Not any more sensitive, just making sure you are better informed. The winter months are more prone to sun blindness due to the lower sun angles throughout the day. You will start to see this issue slowly decrease as the days start to get longer now that we are past the winter equinox.


----------



## tencate (Jan 11, 2018)

ibgeek said:


> Not any more sensitive, just making sure you are better informed.


Perhaps true... but at 35 degrees latitude, the sun angles aren't all that different winter to summer, the roads are currently dry with very little snow. This is the car's 3rd winter too and the first time we've had issues with not being able to use autopilot at all for long portions of a drive. Interesting. Was trying to demo autopilot and it simply wouldn't most all morning. Having said that, tonight heading back, late afternoon and sunset, I had the visor down and couldn't see without a hand in front of my eyes and the car didn't complain at all! Very weird. Wonder if it was a fogged forward-cameras pocket instead of the sun this morning? No way to know I guess.


----------



## ibgeek (Aug 26, 2019)

tencate said:


> Perhaps true... but at 35 degrees latitude, the sun angles aren't all that different winter to summer, the roads are currently dry with very little snow. This is the car's 3rd winter too and the first time we've had issues with not being able to use autopilot at all for long portions of a drive. Interesting. Was trying to demo autopilot and it simply wouldn't most all morning. Having said that, tonight heading back, late afternoon and sunset, I had the visor down and couldn't see without a hand in front of my eyes and the car didn't complain at all! Very weird. Wonder if it was a fogged forward-cameras pocket instead of the sun this morning? No way to know I guess.


Interesting observations. Camera obstruction/blindness is an issue that is going to need to be addressed at some point in the future. Otherwise when we get to FSD we're going to see a bunch of cars that might in some situations simply need to stop in the middle of the road.


----------



## garsh (Apr 4, 2016)

victor said:


> When you start to configure a homelink connection, it offer you a choice to select between a standard mode and a d-mode. This selection wasn't here before. And with d-mode you don't need a remote to pair up with your car.


OTOH, it could simply be that they've made that code common between the S, X and 3, but forgot to put in a conditional to not display d-mode as an option on the 3.


----------



## Needsdecaf (Dec 27, 2018)

ibgeek said:


> Not any more sensitive, just making sure you are better informed. The winter months are more prone to sun blindness due to the lower sun angles throughout the day. You will start to see this issue slowly decrease as the days start to get longer now that we are past the winter equinox.


Driving in similar circumstances last year didn't result in loss in functionality. So not just better informed, but less capable too.


----------



## Needsdecaf (Dec 27, 2018)

Got this last night and so far it suuuuuucks. 

1. Voice commands WAY reduced again. Either not working at all or working with huge lag. 
2. Voice command pane freezing. At one point during my commute this morning, the volume froze. Could not adjust up or down even though the "indicator" on the screen was showing I was adjusting. Had to re-boot mid screen. 
3. Auto lane changes seem to be more hesitant again.

**Stated problem 1:** In the forum thread, at what latitude does tencate say they are driving?

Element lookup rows

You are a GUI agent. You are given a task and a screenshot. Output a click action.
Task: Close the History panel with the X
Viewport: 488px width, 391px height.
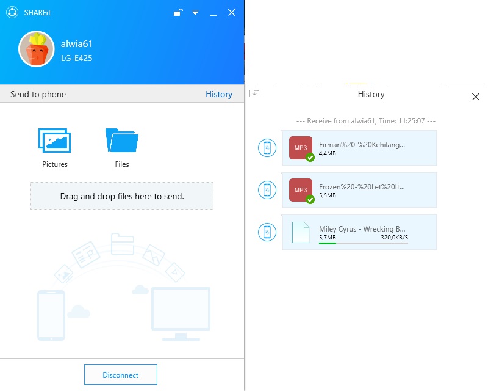[476, 97]
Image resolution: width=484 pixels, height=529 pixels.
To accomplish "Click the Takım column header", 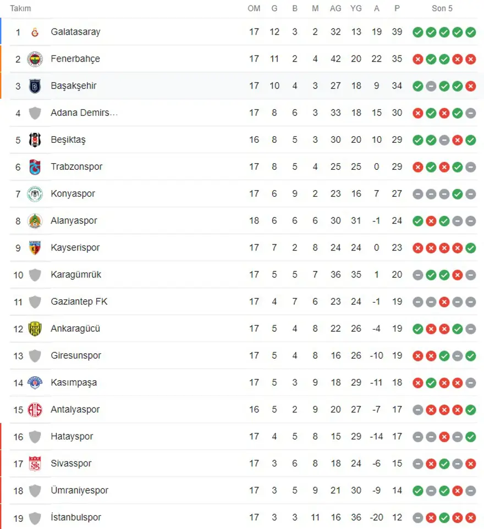I will pos(20,8).
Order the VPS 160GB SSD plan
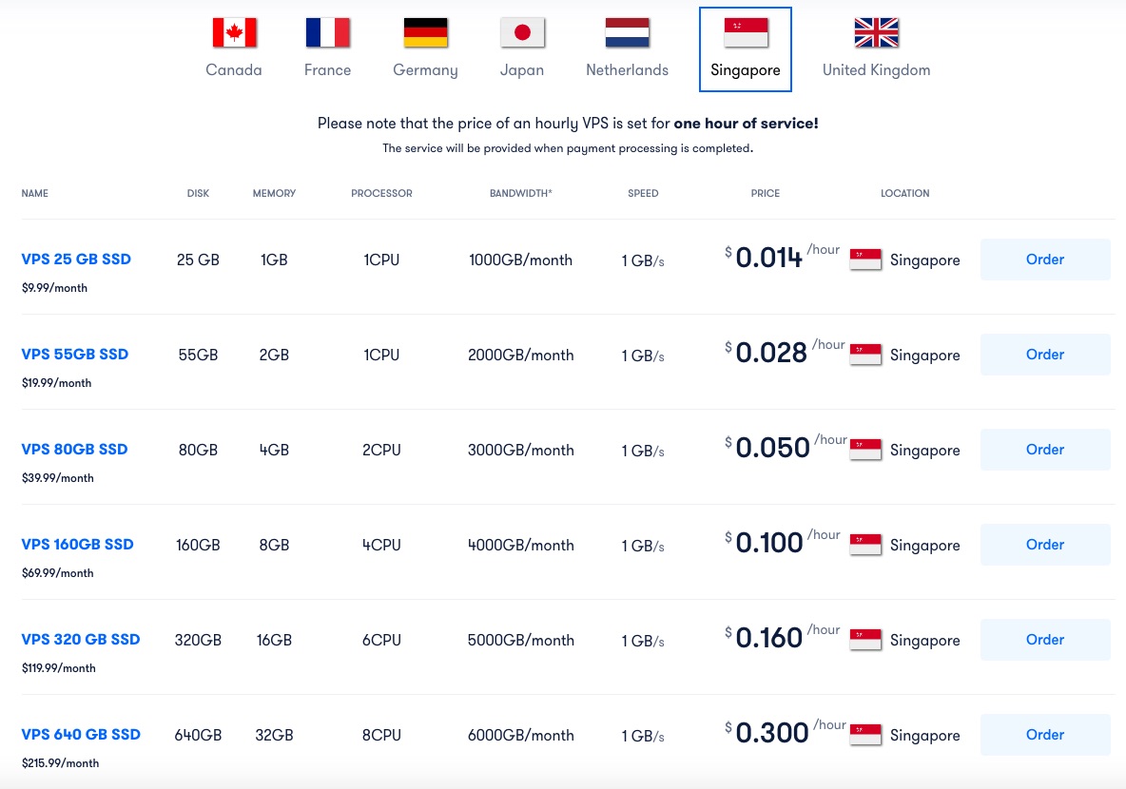The image size is (1126, 789). tap(1044, 545)
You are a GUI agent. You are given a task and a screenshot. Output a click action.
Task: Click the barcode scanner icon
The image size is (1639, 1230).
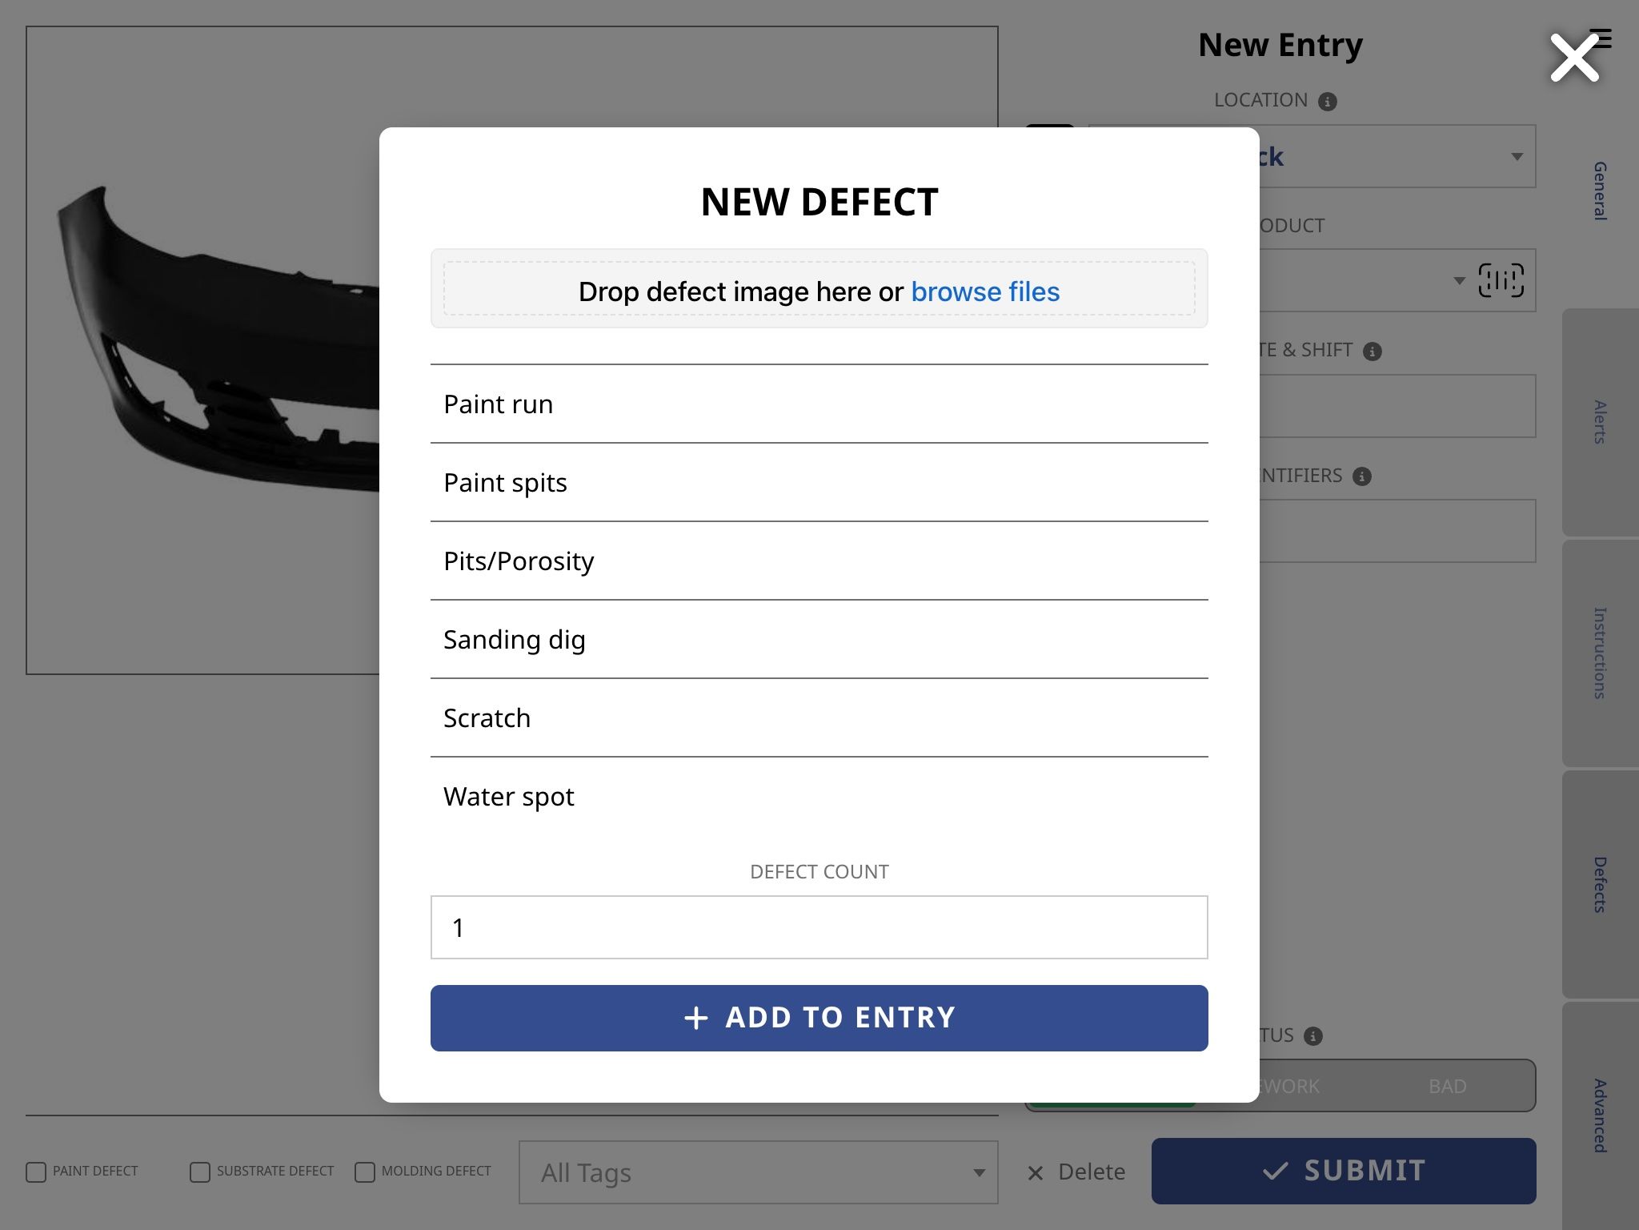[1501, 280]
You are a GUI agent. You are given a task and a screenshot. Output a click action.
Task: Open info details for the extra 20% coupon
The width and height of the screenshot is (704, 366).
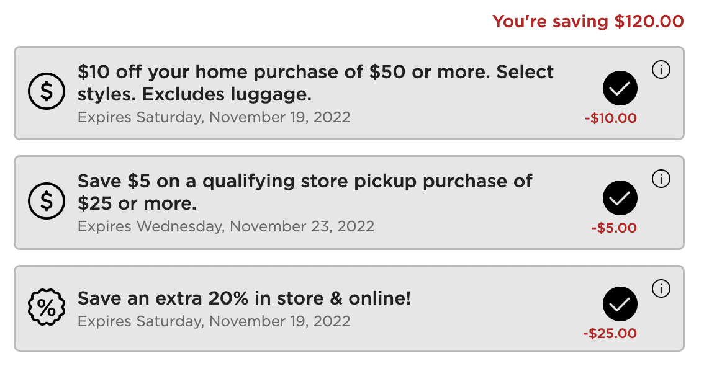point(661,288)
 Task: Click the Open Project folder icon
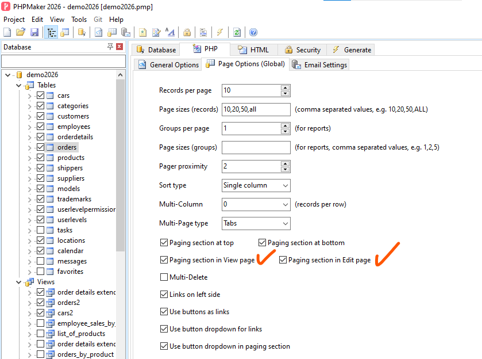click(21, 33)
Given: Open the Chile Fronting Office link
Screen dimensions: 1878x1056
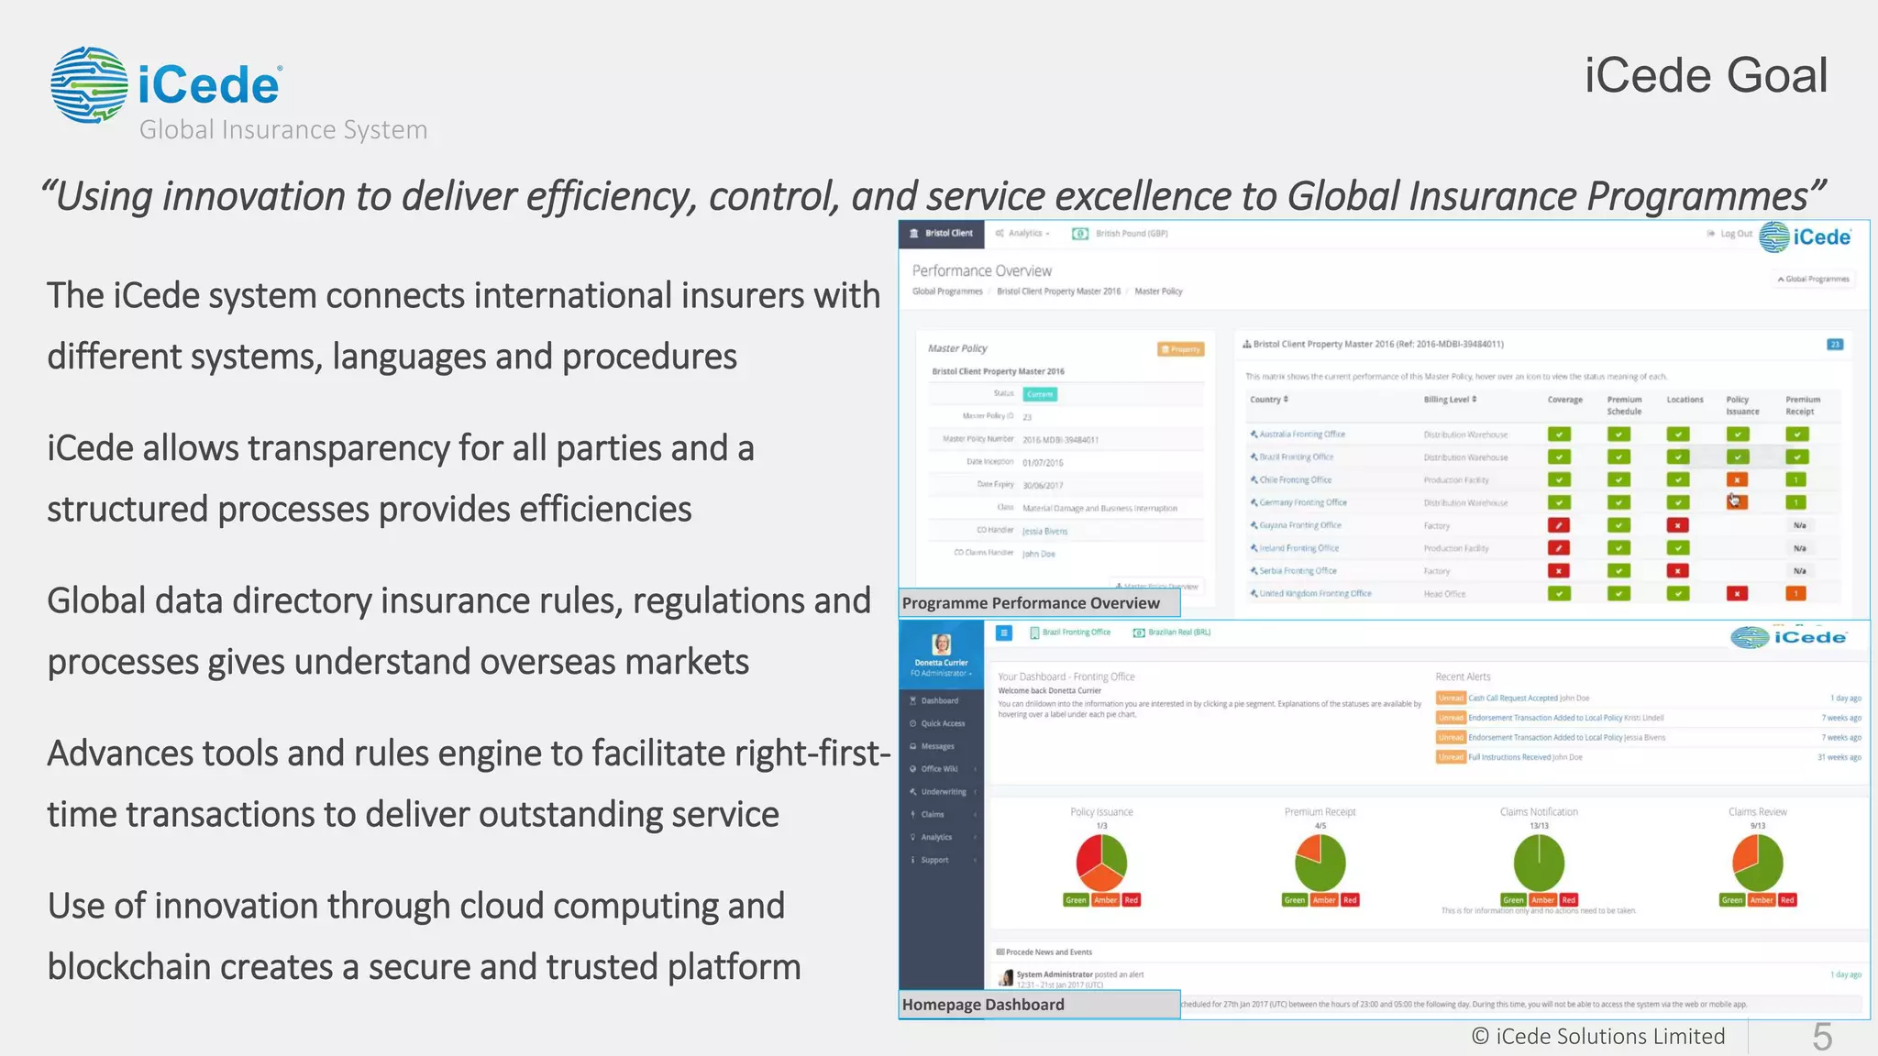Looking at the screenshot, I should (1295, 480).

**Stated problem 2:** Please copy out everything in the rows from the line containing "Given: Open the Chile Fronting Office link" down through the last row, leaving out the pictures.

**Task response 1:** 35 degrees latitude.

**Task response 2:**
Given: Open the Chile Fronting Office link
Screen dimensions: 1878x1056
Looking at the screenshot, I should (1295, 480).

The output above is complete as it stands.